Из тайников моей памяти - Павел Милюков
Шрифт:
Интервал:
Закладка:
На подземные раскопки Геркуланума я не польстился, а проехал кругом залива прямо в Помпеи. Излишне повторять, какое впечатление производит этот застывший вид римского города с его колеями на улицах, водопроводами, обстановкой домов, избирательными плакатами на стенах и всеми подробностями ежедневной жизни. Но тогда из девяти кварталов города были раскопаны только три, и внутреннюю обстановку домов только что перестали вывозить в Неаполитанский музей.
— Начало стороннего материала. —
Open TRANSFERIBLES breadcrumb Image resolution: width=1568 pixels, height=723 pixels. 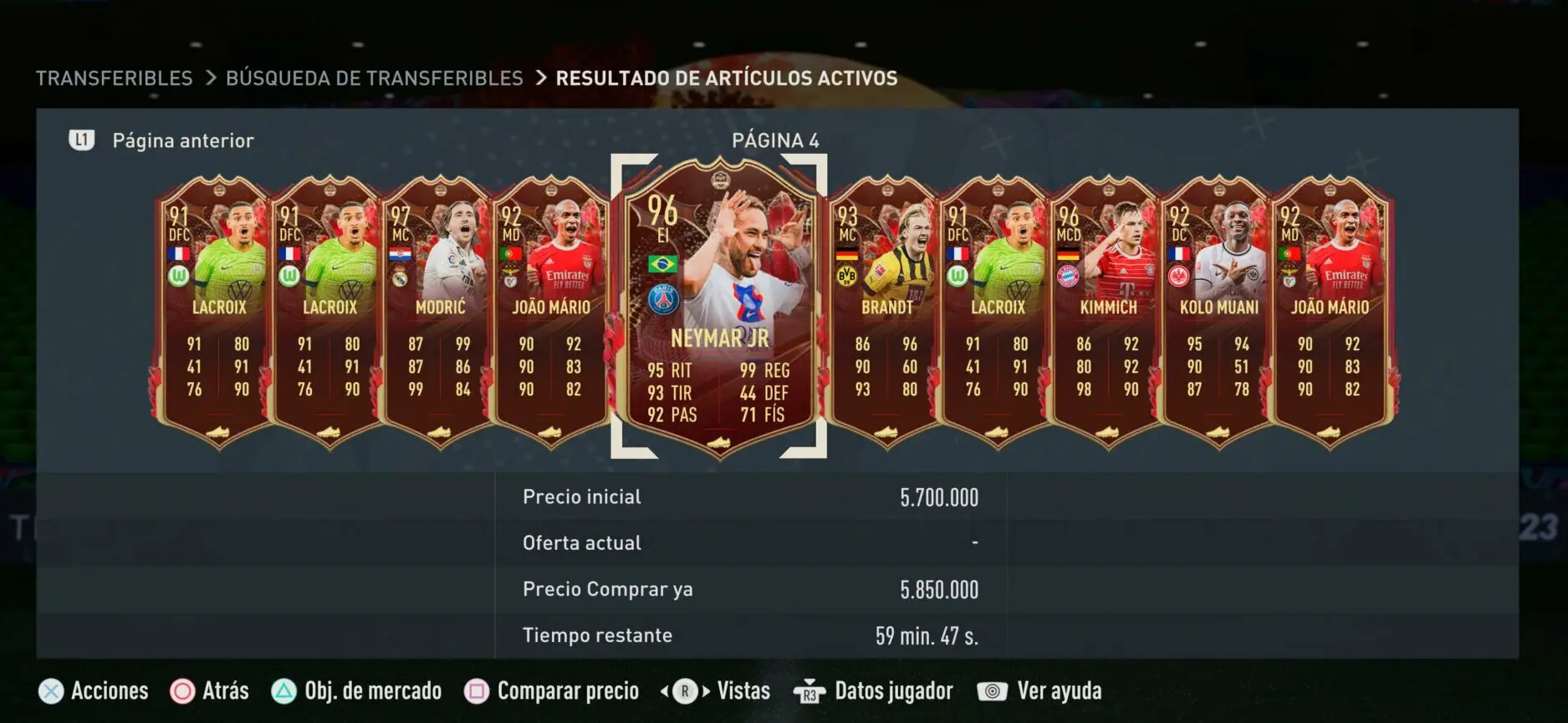point(114,79)
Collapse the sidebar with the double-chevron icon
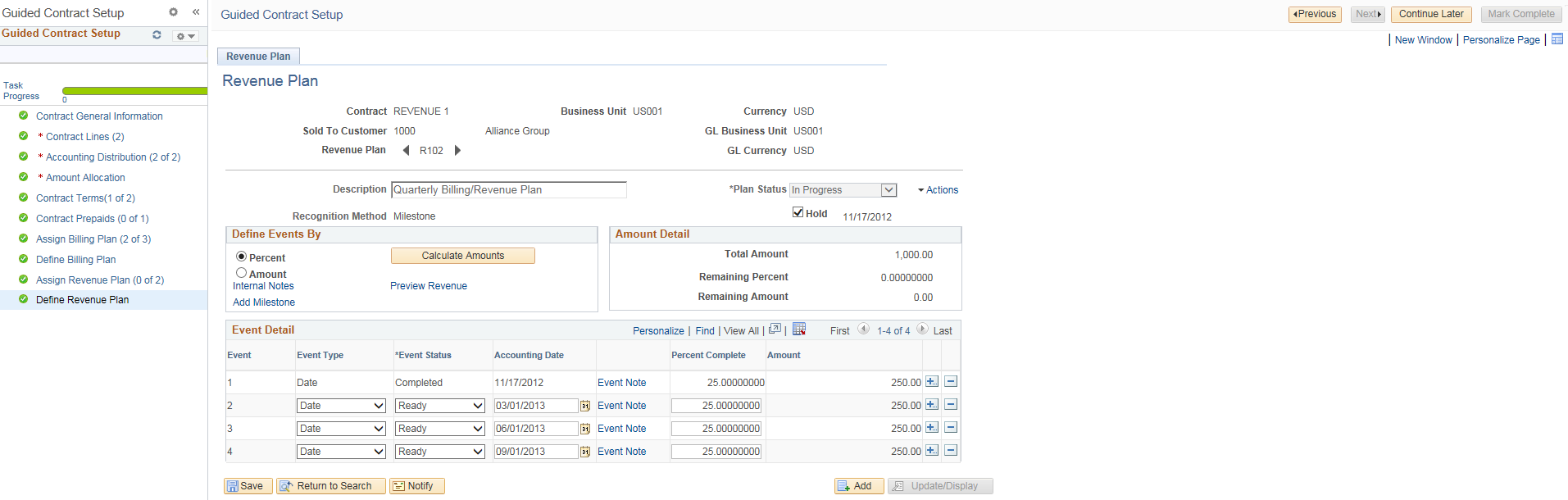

Мне пришлось посетить Помпеи много позднее, когда в них работала милая Т. Варшер, дочь той самой барышни из Арбузовского дома, о которой я упоминал выше. Она составляла подробное, многотомное описание всякой вновь находимой частности для проф. М. И. Ростовцева; и когда в моих руках всякие гиды видели описание Помпеи, ею составленное, они уже не приставали с предложениями и говорили: это – наша principessa! В 1881 году я, конечно, не мог получить такого полного впечатления и после беглого дневного осмотра поехал дальше по берегу вплоть до Сорренто. Это чудесное место я тоже оценил много позднее; в то время я на него смотрел, как на самый дешевый способ переправиться на Капри.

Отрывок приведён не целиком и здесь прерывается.